Required actions -
(1) List the four required approaches named in the Head Start management remarks.
(2) Extend the Head Start management remarks past their final sentence, keeping the same speaker and tone.

Provided passage -
______________________________

Karen Surprenant: Okay. Thanks very much, Suzanne, and good afternoon everyone. It's great to be able to be here to talk about this important tool, and to support the work that you do every day for children and families. As we begin -- as we introduce this new tool, I'd like to think about it and talk about it in the context of program management. And you'll see, we have the Management Systems Wheel on the next slide there to illustrate this concept, thinking about Head Start management systems. As we know, the requirement for a coordinated approach to service delivery for dual language learners and their families is one of four required approaches. The other three are in the areas of Training and Professional Development System; the Full and Effective Participation of Children with Disabilities; and the Management of Program Data.

______________________________

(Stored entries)

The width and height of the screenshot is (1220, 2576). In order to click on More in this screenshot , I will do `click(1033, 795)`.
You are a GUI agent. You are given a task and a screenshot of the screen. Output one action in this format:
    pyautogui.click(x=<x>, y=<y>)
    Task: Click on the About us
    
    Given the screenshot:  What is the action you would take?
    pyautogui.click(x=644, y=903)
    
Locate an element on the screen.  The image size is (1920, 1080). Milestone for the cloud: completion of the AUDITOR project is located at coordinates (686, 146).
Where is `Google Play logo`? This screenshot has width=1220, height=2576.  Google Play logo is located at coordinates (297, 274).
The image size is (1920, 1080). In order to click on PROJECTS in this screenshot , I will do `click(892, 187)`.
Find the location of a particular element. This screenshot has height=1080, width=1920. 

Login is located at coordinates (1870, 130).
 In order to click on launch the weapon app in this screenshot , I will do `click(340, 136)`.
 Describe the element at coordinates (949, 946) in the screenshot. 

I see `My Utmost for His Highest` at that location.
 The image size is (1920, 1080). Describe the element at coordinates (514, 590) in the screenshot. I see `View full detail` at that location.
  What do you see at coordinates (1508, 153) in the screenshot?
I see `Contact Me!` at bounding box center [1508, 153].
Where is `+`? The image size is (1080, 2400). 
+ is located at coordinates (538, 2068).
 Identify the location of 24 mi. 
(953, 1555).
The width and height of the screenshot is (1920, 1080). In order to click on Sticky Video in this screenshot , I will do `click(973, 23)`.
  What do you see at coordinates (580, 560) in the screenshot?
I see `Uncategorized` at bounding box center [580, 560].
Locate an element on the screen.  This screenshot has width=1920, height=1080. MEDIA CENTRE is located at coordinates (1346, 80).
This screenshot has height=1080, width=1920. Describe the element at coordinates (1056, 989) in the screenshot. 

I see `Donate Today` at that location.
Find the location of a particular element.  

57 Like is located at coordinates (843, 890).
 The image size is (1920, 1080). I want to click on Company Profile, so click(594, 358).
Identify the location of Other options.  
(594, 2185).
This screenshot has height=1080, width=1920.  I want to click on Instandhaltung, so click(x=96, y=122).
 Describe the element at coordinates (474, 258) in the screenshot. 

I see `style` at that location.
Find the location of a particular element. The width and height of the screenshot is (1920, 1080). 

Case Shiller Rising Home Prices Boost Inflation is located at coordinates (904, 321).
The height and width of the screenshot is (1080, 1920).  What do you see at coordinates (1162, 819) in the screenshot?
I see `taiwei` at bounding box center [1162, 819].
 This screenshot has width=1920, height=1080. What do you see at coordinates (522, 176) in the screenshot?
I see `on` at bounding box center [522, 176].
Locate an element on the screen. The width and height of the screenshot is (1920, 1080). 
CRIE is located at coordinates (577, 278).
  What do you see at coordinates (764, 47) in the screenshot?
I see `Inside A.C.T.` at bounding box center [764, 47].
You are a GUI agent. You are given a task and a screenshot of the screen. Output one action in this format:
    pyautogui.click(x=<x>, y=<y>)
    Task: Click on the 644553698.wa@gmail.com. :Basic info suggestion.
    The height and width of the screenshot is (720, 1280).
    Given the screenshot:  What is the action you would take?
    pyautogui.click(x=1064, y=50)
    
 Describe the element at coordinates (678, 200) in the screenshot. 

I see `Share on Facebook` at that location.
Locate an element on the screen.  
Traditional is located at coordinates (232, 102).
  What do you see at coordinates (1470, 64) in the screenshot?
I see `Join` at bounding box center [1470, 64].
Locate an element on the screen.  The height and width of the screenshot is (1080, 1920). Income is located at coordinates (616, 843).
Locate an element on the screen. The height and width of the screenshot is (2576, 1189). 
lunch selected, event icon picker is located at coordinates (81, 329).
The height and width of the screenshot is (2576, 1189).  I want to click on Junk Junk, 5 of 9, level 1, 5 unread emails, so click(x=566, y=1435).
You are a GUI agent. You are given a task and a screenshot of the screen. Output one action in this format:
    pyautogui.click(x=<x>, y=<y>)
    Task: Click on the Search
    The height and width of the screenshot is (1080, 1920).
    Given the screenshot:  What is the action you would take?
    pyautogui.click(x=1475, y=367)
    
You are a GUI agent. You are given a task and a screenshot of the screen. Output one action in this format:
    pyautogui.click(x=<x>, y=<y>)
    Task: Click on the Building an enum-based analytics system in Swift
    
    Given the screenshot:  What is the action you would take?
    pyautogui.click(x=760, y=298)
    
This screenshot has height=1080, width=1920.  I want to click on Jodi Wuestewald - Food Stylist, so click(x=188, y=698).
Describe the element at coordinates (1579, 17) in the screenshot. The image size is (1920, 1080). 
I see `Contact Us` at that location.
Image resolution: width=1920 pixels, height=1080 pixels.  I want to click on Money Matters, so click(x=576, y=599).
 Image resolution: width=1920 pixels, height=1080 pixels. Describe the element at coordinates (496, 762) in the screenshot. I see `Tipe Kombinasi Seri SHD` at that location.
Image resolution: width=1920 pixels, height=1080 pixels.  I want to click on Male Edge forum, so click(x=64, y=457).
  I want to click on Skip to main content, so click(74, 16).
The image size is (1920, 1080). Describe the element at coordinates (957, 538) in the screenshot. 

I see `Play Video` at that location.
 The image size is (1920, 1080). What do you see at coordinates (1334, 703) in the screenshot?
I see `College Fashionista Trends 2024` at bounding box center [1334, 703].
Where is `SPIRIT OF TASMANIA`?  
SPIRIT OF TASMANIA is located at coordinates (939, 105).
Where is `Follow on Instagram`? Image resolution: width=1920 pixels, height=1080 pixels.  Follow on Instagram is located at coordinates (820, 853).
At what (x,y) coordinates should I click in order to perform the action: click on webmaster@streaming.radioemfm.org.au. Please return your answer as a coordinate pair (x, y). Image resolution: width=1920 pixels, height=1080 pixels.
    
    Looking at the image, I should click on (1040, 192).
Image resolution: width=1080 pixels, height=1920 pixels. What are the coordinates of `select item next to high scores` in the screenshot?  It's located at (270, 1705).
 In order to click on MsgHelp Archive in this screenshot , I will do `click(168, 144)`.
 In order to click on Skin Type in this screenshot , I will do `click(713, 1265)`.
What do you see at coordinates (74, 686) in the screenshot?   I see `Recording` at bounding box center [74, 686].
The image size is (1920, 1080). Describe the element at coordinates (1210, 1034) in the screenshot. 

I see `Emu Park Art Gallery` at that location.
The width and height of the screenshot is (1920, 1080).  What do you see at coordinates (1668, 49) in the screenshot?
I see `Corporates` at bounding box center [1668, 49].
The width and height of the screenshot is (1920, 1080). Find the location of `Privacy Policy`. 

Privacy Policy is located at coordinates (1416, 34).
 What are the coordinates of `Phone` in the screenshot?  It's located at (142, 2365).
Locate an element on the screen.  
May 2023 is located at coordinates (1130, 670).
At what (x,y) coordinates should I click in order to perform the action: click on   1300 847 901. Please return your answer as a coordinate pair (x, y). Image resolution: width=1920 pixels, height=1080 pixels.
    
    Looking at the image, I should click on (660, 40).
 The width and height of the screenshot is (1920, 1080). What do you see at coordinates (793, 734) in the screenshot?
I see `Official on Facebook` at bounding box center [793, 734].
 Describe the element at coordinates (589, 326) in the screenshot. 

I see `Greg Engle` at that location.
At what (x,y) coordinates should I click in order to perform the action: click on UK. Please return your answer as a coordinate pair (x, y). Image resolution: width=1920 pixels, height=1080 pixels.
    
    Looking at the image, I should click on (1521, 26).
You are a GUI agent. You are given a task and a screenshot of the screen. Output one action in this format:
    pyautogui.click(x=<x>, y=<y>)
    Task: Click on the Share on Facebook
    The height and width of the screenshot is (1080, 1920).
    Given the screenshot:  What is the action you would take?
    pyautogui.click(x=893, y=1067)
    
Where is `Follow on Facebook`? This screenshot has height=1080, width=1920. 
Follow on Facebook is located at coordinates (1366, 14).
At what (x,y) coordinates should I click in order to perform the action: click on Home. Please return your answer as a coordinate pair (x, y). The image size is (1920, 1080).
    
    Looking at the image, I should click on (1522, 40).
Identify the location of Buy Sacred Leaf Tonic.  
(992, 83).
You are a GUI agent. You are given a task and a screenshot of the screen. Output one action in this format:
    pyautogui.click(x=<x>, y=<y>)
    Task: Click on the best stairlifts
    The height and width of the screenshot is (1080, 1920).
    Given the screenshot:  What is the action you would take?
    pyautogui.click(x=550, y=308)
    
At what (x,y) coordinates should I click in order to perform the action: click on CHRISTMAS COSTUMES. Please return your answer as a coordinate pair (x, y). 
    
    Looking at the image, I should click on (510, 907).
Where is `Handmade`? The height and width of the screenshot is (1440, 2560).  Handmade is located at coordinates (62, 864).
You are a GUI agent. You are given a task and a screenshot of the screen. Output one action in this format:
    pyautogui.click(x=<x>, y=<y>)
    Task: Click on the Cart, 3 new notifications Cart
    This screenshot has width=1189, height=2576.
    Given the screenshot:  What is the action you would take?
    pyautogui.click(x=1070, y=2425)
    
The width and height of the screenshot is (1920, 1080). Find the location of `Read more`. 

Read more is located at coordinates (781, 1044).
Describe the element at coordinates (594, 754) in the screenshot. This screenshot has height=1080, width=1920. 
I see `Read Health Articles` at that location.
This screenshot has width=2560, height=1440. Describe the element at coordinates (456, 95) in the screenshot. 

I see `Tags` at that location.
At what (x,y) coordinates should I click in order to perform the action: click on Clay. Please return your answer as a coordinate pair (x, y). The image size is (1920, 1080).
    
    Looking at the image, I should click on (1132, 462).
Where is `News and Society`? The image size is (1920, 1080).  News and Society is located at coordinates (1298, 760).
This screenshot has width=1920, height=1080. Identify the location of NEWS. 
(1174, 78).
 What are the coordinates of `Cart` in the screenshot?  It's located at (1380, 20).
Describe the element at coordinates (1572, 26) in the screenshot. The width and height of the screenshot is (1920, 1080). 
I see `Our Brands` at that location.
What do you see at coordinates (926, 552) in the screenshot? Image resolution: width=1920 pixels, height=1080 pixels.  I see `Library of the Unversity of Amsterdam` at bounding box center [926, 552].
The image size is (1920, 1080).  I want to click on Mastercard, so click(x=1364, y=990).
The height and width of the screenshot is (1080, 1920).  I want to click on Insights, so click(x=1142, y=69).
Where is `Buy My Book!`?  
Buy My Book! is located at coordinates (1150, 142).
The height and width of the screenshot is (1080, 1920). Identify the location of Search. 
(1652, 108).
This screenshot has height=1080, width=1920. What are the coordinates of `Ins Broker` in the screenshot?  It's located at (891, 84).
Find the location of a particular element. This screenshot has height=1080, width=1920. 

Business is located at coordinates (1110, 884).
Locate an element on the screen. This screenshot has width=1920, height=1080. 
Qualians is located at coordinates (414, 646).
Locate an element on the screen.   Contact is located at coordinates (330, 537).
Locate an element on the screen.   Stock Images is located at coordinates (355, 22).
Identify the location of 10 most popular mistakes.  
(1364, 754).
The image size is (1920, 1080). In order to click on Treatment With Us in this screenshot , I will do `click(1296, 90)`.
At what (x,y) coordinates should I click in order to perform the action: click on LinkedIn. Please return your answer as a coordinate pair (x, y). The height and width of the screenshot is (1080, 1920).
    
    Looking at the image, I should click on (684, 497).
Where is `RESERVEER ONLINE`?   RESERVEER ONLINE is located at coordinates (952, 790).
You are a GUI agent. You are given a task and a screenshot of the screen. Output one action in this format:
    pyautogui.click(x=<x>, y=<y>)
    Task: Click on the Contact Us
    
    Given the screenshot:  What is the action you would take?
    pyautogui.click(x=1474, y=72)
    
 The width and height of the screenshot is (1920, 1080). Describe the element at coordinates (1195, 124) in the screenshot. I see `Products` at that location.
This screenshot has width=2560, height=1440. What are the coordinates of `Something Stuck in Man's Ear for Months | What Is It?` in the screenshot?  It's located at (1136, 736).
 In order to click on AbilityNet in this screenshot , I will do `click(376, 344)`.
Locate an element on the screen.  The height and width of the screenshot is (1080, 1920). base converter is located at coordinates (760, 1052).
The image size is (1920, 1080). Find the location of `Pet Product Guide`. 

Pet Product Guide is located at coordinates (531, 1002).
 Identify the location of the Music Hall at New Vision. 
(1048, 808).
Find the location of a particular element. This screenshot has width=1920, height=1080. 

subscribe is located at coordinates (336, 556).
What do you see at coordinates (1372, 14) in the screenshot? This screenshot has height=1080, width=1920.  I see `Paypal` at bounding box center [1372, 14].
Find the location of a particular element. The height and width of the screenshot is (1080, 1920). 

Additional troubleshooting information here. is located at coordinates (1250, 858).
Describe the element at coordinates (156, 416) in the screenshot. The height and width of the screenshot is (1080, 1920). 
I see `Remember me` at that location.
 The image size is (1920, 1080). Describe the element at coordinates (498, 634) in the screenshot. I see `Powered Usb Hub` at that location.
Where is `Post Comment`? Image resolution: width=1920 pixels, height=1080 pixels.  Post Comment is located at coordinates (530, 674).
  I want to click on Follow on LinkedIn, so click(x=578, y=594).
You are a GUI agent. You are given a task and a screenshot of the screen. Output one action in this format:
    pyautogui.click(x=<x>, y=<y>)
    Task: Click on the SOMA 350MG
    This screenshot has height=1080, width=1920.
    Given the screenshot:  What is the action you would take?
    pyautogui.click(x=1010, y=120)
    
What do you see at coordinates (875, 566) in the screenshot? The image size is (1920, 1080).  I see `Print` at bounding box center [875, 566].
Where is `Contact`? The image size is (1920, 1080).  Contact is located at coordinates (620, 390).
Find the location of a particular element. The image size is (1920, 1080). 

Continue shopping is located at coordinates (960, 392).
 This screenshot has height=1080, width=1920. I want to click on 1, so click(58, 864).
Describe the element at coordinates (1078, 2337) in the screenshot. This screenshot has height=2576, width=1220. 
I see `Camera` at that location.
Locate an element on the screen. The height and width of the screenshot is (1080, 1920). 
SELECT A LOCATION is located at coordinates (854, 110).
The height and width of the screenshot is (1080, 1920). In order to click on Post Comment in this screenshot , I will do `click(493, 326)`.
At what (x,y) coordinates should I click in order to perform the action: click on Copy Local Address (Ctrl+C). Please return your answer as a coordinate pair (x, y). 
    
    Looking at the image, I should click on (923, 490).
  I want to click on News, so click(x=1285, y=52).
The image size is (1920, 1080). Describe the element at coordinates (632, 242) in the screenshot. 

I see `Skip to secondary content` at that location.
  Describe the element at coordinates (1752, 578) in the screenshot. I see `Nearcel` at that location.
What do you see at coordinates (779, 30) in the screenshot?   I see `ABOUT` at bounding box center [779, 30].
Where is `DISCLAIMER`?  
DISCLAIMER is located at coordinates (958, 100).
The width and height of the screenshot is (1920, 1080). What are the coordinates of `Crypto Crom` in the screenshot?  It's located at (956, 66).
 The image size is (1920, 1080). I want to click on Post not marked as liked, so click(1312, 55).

______________________________

The results -
(1)
- A coordinated approach to service delivery for dual language learners and their families
- Training and Professional Development System
- Full and Effective Participation of Children with Disabilities
- Management of Program Data

(2)
Coordinated approaches are a way of ensuring that, that services meet diverse needs, and that the maximizing resources while using a systems lens to service delivery. To fully appreciate and understand coordinated approaches, it's important to remember that this requirement falls under Subpart J 1302.101, which is entitled Management Systems. And you can see at the beginning of that section, that talks about management implementation and what it encompasses. And it encompasses a strong operating infrastructure that supports fiscal management, program operations, human resources, and leadership and governance. A steady focus on professional development and continuous quality improvement, and we see that as a thread throughout the Performance Standards -- the importance of continuous quality improvement. It encompasses budget and staffing support that results in continuity of care for enrolled children, and an automated record keeping system that supports effective oversight. So, we need to think about these things as we think about a coordinated approach, and designing coordinated approaches. The DLLPA uses systems and services approach.
You saw it at the beginning that there was four systems, and several services that are addressed in the DLLPA to express services to dual language learners and their families. The tool is helping you to gather valuable data that's going to support the process of planning to ensure the full participation of children who are dual language learners. Considering several management systems and several aspects of service delivery. We're going to take a look at a couple of those, as Suzanne mentioned.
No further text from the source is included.